**Given instruction A:** The statistics glossary below describes a normal distribution. List every trait it gives for one.

**Source extract:**

------------------------------

Descriptive statistics
Describe and summarize data about the sample
Inferential statistics
Makes inferences about populations using data drawn from the sample
Population
All the inhabitants of a particular town, area, or country
Frequency distribution
A systematic arrangement of data values, with a count of how many times each value occurred in a dataset
Helps impose order on the data
Absolute frequency
Number of times things occur (count)
Relative frequency
the number of times an event occurs to all outcomes (percentage)
Class intervals
Values that are grouped into sets
The size of each class into which a range of a variable is divided, as represented by the divisions of a histogram or bar chart
Bar graph/chart
Used for nominal (and many ordinal) level variables
(X axis) that specifies categories (i.e., data values)
(Y axis) specifies either frequencies or percentages
Bars for each category drawn to the height that indicates the frequency or %
Do the bars of a bar graph/chart touch?
No
Pie chart
Used for: nominal and many ordinal (ranking) level variables
Circle divided into pie-shaped wedges corresponding to percentages for a given category or data value
All pieces add up to 100%
Place wedges in order with the biggest wedge starting at "12 o'clock"
Frequency polygon
Used for: interval- and ratio-level data
Similar to histograms, but instead of bars, a dot is used above score values to designate frequency/percentage
Better than histograms for showing shape of distribution of scores, and is usually preferred if variable is continuous
Modality
Concerns how many peaks (values with high frequencies, we have a great rise followed by a great fall) there are
Unimodal
1 peak
Symmetric distribution
The two halves of the distribution, folded over in the middle, are identical
Skewed distribution
Asymmetric (Skewed) Distribution: Peaks are "off center" and there is a tail trailing off for data values with low frequency
Positive (right) skew
Longer tail trails off to right (fewer people with high values, like for income)
Negative (left) skew
Longer tail trails off to left (fewer people with low values, like age at death)
Leptokurtic
Very thin, sharp peak (spread of data small)
Platykurtic
Flat peak (spread of data is large)
Normal distribution
(aka normal curve, bell-shaped curve, Gaussian distribution) is:
-Unimodal
-Symmetric
-Neither peaked nor flat (mesokurtic)

------------------------------

**The records:**
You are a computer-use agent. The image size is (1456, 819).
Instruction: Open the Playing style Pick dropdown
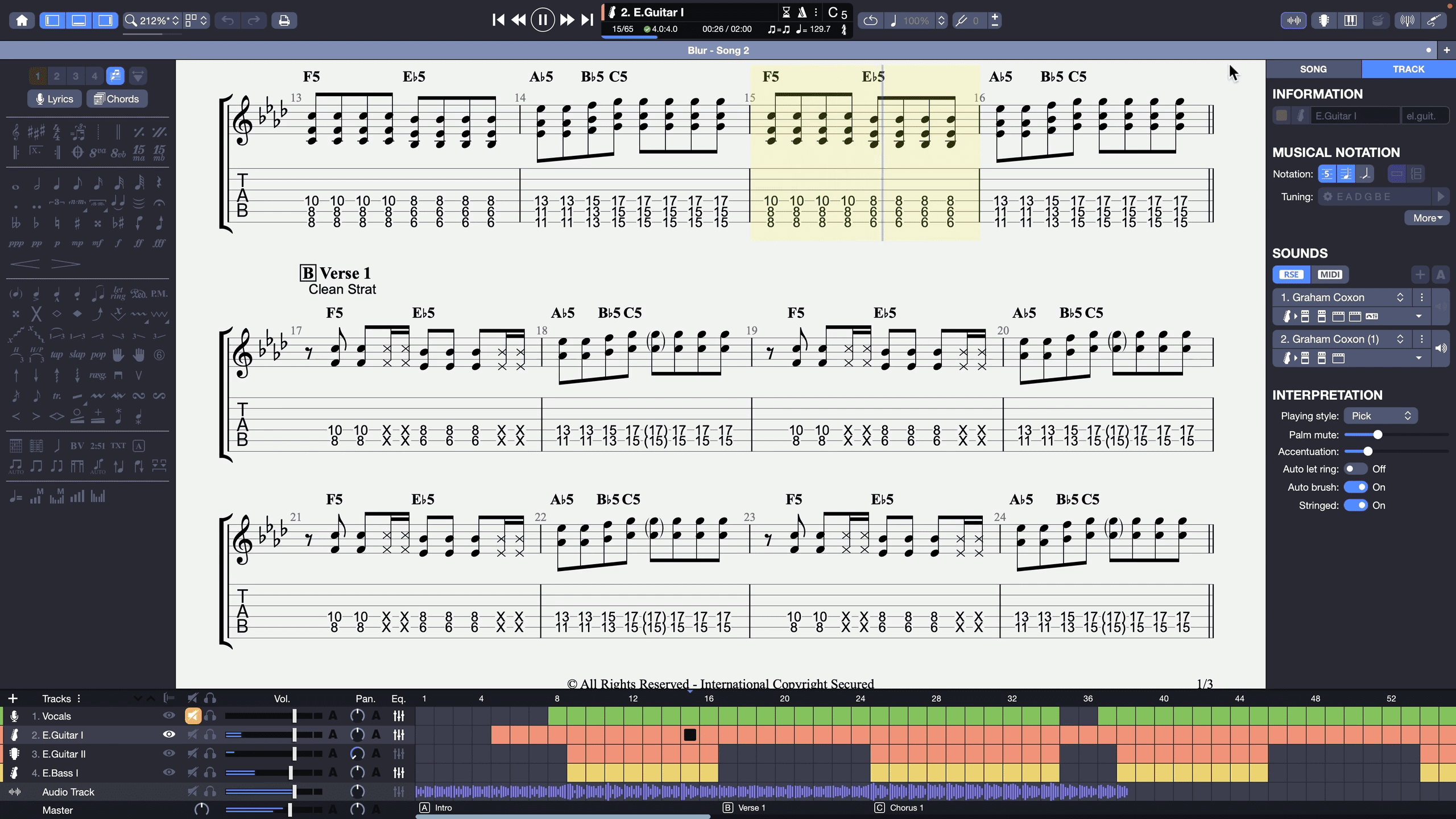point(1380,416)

------------------------------

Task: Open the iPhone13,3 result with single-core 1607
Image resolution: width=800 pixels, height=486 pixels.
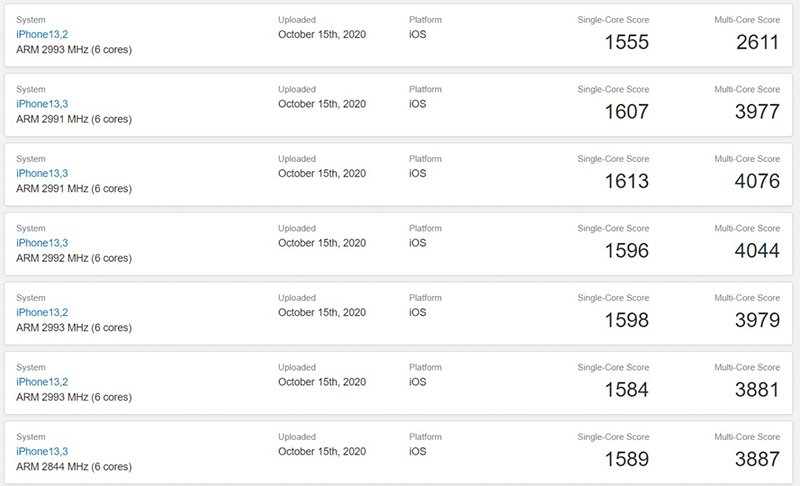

------------------------------

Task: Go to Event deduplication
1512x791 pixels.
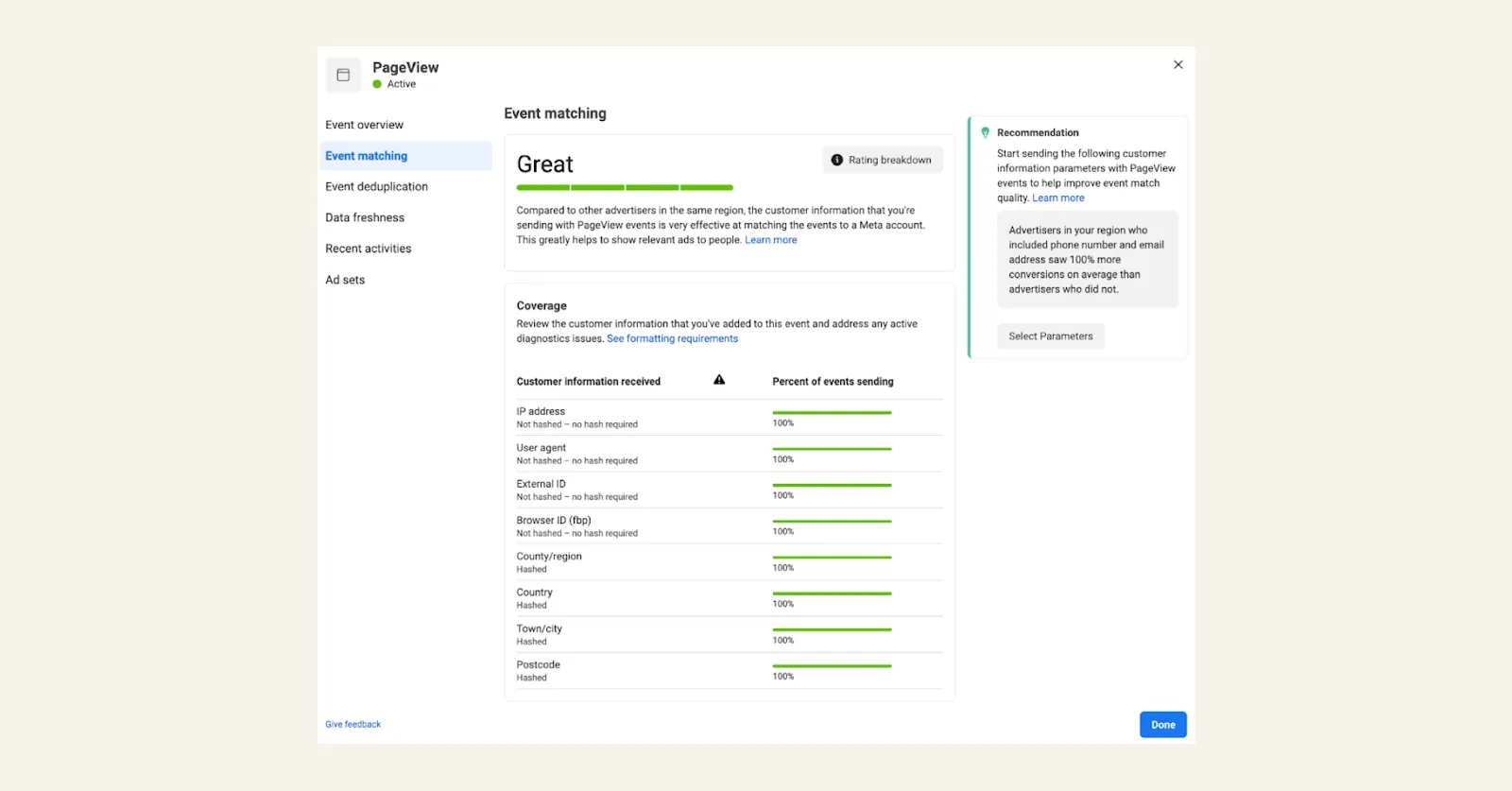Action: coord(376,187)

------------------------------

**Given instruction B:** Print the rows from the line holding "You are a computer-use" through the line holding "point(1380,416)", inclusive. Leave out the pictures.

**Task solution A:**
- Unimodal
- Symmetric
- Neither peaked nor flat (mesokurtic)

**Task solution B:**
You are a computer-use agent. The image size is (1456, 819).
Instruction: Open the Playing style Pick dropdown
point(1380,416)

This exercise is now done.